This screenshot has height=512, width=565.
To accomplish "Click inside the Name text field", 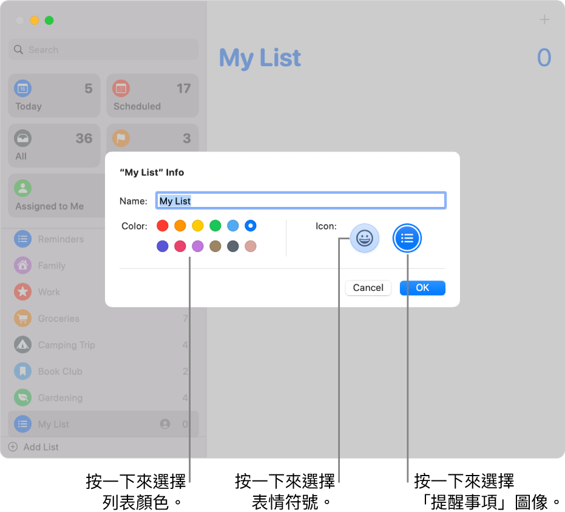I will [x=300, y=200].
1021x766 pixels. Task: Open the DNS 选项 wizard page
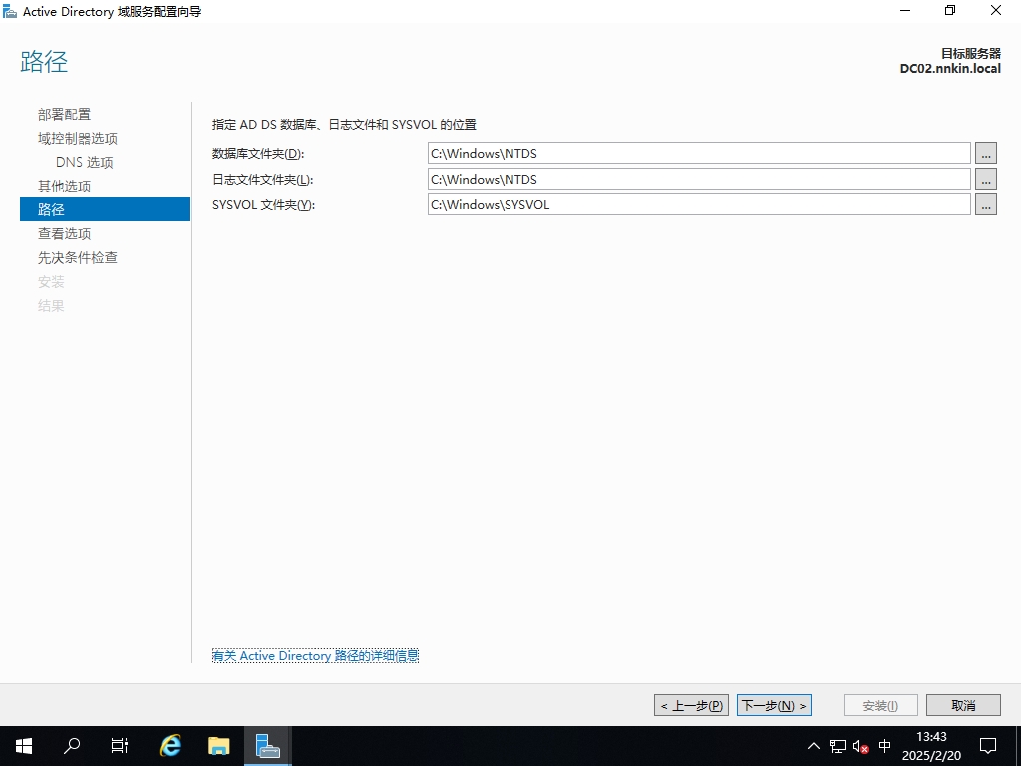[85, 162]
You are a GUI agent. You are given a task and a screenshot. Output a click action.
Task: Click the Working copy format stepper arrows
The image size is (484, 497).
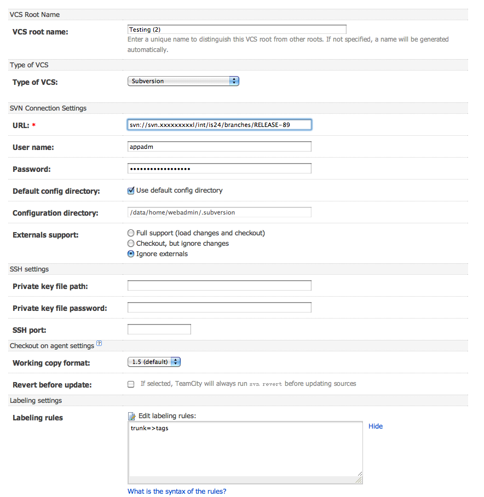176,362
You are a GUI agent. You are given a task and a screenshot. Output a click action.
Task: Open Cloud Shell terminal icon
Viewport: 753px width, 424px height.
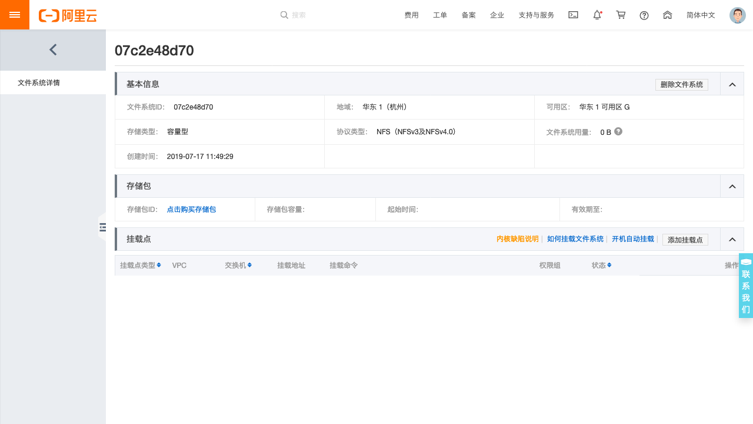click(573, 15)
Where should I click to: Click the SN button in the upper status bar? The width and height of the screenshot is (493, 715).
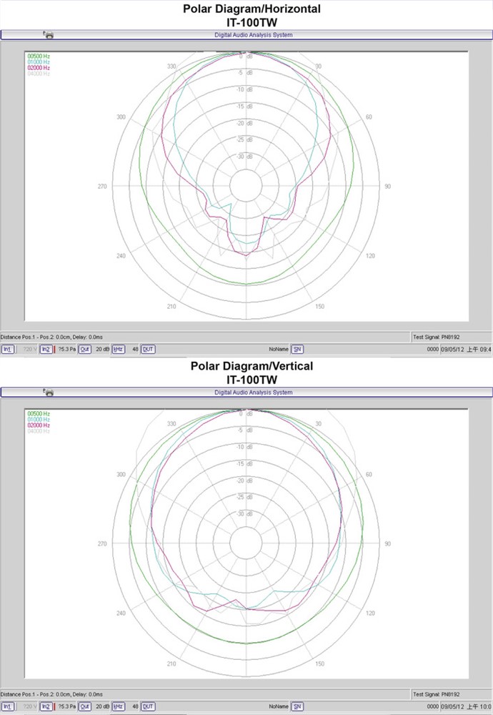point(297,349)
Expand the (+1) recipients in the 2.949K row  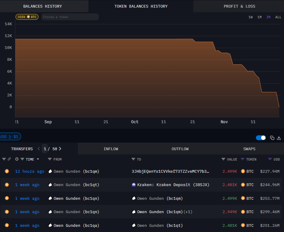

※ ※ ※

▸ **WHAT IS EXPECTED**
From the line containing "1021x766 pixels. Task: Open" to the final line above, both included, transcribe every line exactly and leave all pictures out.

▸ **REPLY**
1021x766 pixels. Task: Open the DNS 选项 wizard page
[85, 162]
You are a GUI agent. You are given a task and a screenshot. Output a click action.
Task: Click the Working copy format stepper arrows
The image size is (484, 497).
176,362
You are a GUI agent. You are given a task and a screenshot. Output a click action.
Task: Open Cloud Shell terminal icon
Viewport: 753px width, 424px height.
click(573, 15)
Where should I click to: Click the SN button in the upper status bar? The width and height of the screenshot is (493, 715).
point(297,349)
Expand the (+1) recipients in the 2.949K row  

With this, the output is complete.